Couldn't act, and she was only on there for the titilation!! Wonder Woman should be female role-model!!!!


----------



## Princess Ivy

The Master™ said:
			
		

> HELL NO!! Not a Linda Carter look-a-like!!!! She was DIRE!!!
> 
> Couldn't act, and she was only on there for the titilation!! Wonder Woman should be female role-model!!!!


Sorry sweetie, Linda Carter is wonder woman. She could act, and is a female role model (irl) unfortunatly she had very little to work with in the original series. Wonder woman was always feminine, as well as being a hero. we really don't need some Buffy clone wearing the red white and blue


----------



## Winters_Sorrow

I wonder if they still keep the same theme tune?


----------



## Leto

Thanks a million. Now I'll have it in my head for the rest of the evening. Great


----------



## Circus Cranium

I used to play Wonder Woman when I was little. Which now that I think about it, was kind of strange; tying little boys up with my golden lasso.


----------



## Brian G Turner

Linda Carter is Wonderwoman...and more.


----------



## Mark Robson

Circus Cranium said:
			
		

> I used to play Wonder Woman when I was little. Which now that I think about it, was kind of strange; tying little boys up with my golden lasso.


 
I obviously grew up in the wrong neighbourhood, CC!   Have you still got the lassoo...


----------



## Princess Ivy

Circus Cranium said:
			
		

> I used to play Wonder Woman when I was little. Which now that I think about it, was kind of strange; tying little boys up with my golden lasso.


with me it was my black bikini and a skipping rope. hehe, singing the song, dumdumdum dum dum dum dum wonder womannnnn.
good memories.


----------



## Circus Cranium

Yes, the jump rope served well as a lasso; and braceletts stolen from mom's room for bullet deflectors.


----------



## Space Monkey

LMAO well, when I played Wonder Woman, I was naked and used to wiggle my bum all over for everyone to see and make sex noises and sell kisses for candy...  

Last time I saw Linda Carter, she was in some BAAAAD TV film called 'Why I posed for Playboy' or something, about a middle aged woman going through an identity crisis.  It was truly sad, and not in the way they wanted it to be.


----------



## Circus Cranium

ha ha ha ha


You're an a$$.


----------



## aurelio

I think Linda Carter's husband went to prison or something - for fraud or embezzlement...  ????   

I saw her in real life when they were making the show.  They filmed an episode at my college.  The weirdest thing was how incredibly thin she was.  On TV she didn't look that thin.

Later that year they shot a film with Goldie Hawn.  She was a stick too!  Thus it's true what they say - the camera adds 10 pounds - 'cause these ladies were reeeally skinny!!!


----------



## Lacedaemonian

Excellent news.  One for the lads to watch out for.


----------



## McMurphy

*Another Box Set Idea*

All this talk about the '70s Wonder Woman television series and Linda Carter is really tempting me to pick up the first season on DVD.

As if I needed help spending my money....


----------



## Foxbat

> All this talk about the '70s Wonder Woman television series and Linda Carter is really tempting me to pick up the first season on DVD.


 
I know what you mean- my copy is now ordered


----------



## Princess Ivy

Foxbat said:
			
		

> I know what you mean- my copy is now ordered


right, thats it, friday night we're all round your's to watch.

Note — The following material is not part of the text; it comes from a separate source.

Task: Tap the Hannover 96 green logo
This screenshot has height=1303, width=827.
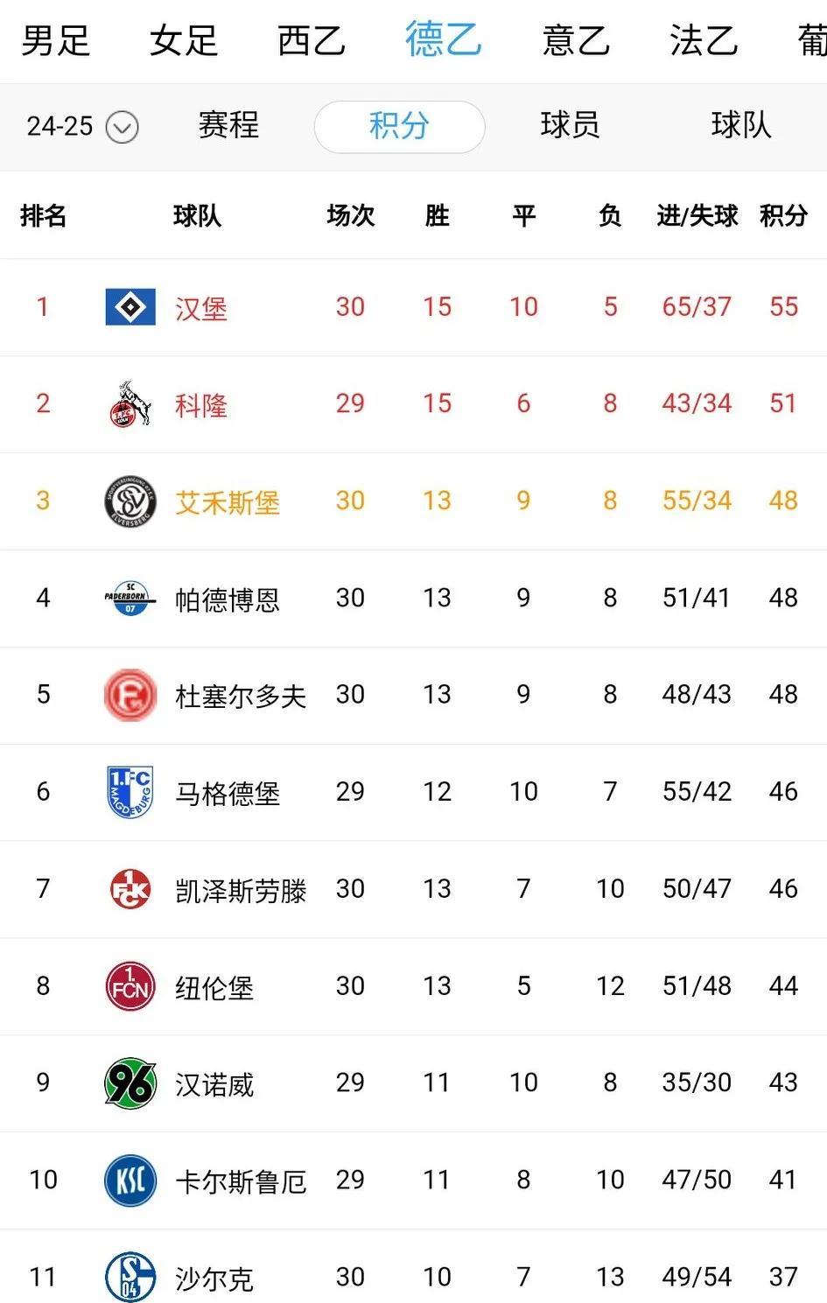Action: [x=130, y=1083]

I'll bring the wine, whos got the popcorn and doritos?


----------



## Jayaprakash Satyamurthy

Oh yea, they show the old Wonder Woman serial on on eof the kiddy channels here. My sister and I watch it sometimes, only she complains that Linda's Wonder Woman doesn't kick enough ass.  BTW, does anyone agree with me that artist/writer John Byrne should NOT be allowed to draw Wonder Woman?


----------



## Princess Ivy

i've not read the books in years, example of his art please, then we can judge


----------



## Jayaprakash Satyamurthy

Well, for one thing his stories are so cliched compared to the cools stuff George Perez did in his run on WW. And I do _not _like how Byrne draws women, especially Wonder Woman. He needlessly made Wonder Woman all big-bosomy and he's given her that insipid Byrne-face, y'know that squarish thing with the broad cheekbones and big spiteating grin - urgh. 


Look:


----------



## Princess Ivy

not great, but certainly better than the cartoonish art  that is showing up all over the place.


----------



## Jayaprakash Satyamurthy

That's from the Justice League Adventures cartoon, which is a distinct look of its own. I kinda like it, but it is more cartoon-y than comic-book.


----------



## Leto

You prefer this look : 
	

	
	
		
		

		
		
	


	




 ?


----------



## Princess Ivy

i prefer the silver age stuff


----------



## Leto

What ? She-Hulk battled Wonder Woman ?


----------



## Princess Ivy

there were so many cross overs in silver age, pre crisis, i assume it could have happened, although that is a piccy i found online


----------



## Princess Ivy

i'm hearing things i really don't like:
1. sandra bullock as the amazing amazon?or even worse, J-Lo
2. no star spangled panties! they're talking about changing her costume!


----------



## Alia

*Wonder Woman 2007*

Purely by mistake I stumbled upon this... 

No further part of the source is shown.